**THE TASKS**:
- 1) Condense the paragraph of the passage on rectangular composition that begins "These tracings from a variety of compositions" into a shorter version that keeps its main facts.
- 2) In the passage on rectangular composition, reproduce word for word the text between "These tracings from" and "the same way.", inclusive.

**EXTRACT TO READ**:
******************************
First study the art, then apply it, whether to landscape or any other kind of expression.

PICTURES COMPOSED ON RECTANGULAR LINES.

Great architects and designers were not the only ones to use this simple line-idea; the masters of pictorial art have based upon it some of their best work; (opposite page).

These tracings from a variety of compositions, old and new (No. 36), show that this combination was chosen either to express certain qualities and emotions,—majesty, solemnity, peace, repose, (Puvis de Chavannes)—or because such a space division was suited to tone-effects (Whistler's Battersea Bridge), or to color schemes (Hiroshige). These should be copied exactly in pencil, then drawn enlarged. Find other examples in museums, illustrated books, or photographs, and draw in the same way.

The student must, however, be warned against mistaking a mere geometric combination of lines for an aesthetic combination. There is no special virtue in a rectangular scheme or any other in itself; it is the treatment of it that makes it art or not art. Many a commonplace architect has designed a tower similar to Giotto's, and many a dauber of oil paint has constructed a wood interior on a line-plan resembling that of Puvis. So the mere doing of the work recommended here will be of little value if the only thought is to get over the ground, or if the mind is intent upon names rather than principles. The doing of it well, with an artistic purpose in mind, is the true way to develop the creative faculties.

LANDSCAPE ARRANGEMENT,—VARIATION.
******************************
**Entries from a dataset**:
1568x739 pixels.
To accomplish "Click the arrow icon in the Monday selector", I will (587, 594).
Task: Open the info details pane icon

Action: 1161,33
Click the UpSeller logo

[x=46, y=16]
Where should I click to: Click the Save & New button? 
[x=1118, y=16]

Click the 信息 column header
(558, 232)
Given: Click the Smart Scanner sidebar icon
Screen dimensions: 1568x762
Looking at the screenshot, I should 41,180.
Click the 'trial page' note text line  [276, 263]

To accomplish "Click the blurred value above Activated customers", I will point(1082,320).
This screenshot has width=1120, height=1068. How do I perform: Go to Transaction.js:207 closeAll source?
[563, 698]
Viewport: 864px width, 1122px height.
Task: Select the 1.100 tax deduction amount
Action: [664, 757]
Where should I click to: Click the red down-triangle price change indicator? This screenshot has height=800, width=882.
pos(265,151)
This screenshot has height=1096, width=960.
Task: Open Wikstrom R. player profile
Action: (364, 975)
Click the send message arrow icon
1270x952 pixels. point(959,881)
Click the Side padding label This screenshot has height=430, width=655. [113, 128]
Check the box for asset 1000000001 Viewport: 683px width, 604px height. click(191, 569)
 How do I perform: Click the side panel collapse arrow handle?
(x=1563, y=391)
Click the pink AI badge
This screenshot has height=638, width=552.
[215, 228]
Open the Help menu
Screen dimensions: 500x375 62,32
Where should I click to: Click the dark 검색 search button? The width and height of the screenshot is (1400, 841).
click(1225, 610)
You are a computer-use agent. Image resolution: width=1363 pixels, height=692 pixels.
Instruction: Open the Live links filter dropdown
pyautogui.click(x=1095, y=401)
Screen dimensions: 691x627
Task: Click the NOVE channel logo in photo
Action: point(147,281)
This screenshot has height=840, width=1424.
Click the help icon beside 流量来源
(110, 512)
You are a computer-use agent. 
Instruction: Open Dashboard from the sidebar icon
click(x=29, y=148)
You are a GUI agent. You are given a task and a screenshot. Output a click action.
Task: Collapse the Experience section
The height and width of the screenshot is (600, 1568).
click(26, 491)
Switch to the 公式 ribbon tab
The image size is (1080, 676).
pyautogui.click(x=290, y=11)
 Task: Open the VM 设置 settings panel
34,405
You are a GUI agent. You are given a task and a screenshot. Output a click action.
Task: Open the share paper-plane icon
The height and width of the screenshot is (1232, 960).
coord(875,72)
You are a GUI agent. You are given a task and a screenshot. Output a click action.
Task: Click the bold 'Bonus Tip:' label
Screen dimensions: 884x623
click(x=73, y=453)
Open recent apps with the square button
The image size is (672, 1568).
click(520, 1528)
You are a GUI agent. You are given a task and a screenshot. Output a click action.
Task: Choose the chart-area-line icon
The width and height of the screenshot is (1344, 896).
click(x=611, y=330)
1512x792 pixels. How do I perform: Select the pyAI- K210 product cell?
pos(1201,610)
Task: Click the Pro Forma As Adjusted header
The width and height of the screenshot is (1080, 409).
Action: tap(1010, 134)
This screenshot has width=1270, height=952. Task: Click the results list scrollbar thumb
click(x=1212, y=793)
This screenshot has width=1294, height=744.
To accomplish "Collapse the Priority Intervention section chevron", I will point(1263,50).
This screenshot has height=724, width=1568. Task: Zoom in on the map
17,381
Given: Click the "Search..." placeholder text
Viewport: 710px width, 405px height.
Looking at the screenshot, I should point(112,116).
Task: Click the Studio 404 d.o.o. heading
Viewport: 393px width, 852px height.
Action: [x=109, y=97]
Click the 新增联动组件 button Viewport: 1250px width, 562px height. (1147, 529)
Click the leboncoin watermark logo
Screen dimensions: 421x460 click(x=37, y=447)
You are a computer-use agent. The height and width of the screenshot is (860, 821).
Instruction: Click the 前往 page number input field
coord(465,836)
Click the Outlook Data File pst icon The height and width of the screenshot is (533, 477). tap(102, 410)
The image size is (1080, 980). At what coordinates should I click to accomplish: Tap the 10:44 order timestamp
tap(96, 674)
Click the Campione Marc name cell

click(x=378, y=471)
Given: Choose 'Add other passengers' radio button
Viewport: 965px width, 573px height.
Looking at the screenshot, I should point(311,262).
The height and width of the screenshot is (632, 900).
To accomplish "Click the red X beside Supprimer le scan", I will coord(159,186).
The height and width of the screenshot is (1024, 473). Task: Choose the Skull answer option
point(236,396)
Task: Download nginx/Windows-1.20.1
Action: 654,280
******************************
**PROBLEM SOLUTIONS**:
- 1)
The tracings of old and new compositions (No. 36) show that artists chose this combination for one of three reasons:
- to express qualities and emotions such as majesty, solemnity, peace and repose (Puvis de Chavannes)
- to suit tone effects (Whistler's Battersea Bridge)
- to suit color schemes (Hiroshige)

Copy them exactly in pencil, then draw them enlarged. Find other examples in museums, illustrated books or photographs, and draw them the same way.

- 2)
These tracings from a variety of compositions, old and new (No. 36), show that this combination was chosen either to express certain qualities and emotions,—majesty, solemnity, peace, repose, (Puvis de Chavannes)—or because such a space division was suited to tone-effects (Whistler's Battersea Bridge), or to color schemes (Hiroshige). These should be copied exactly in pencil, then drawn enlarged. Find other examples in museums, illustrated books, or photographs, and draw in the same way.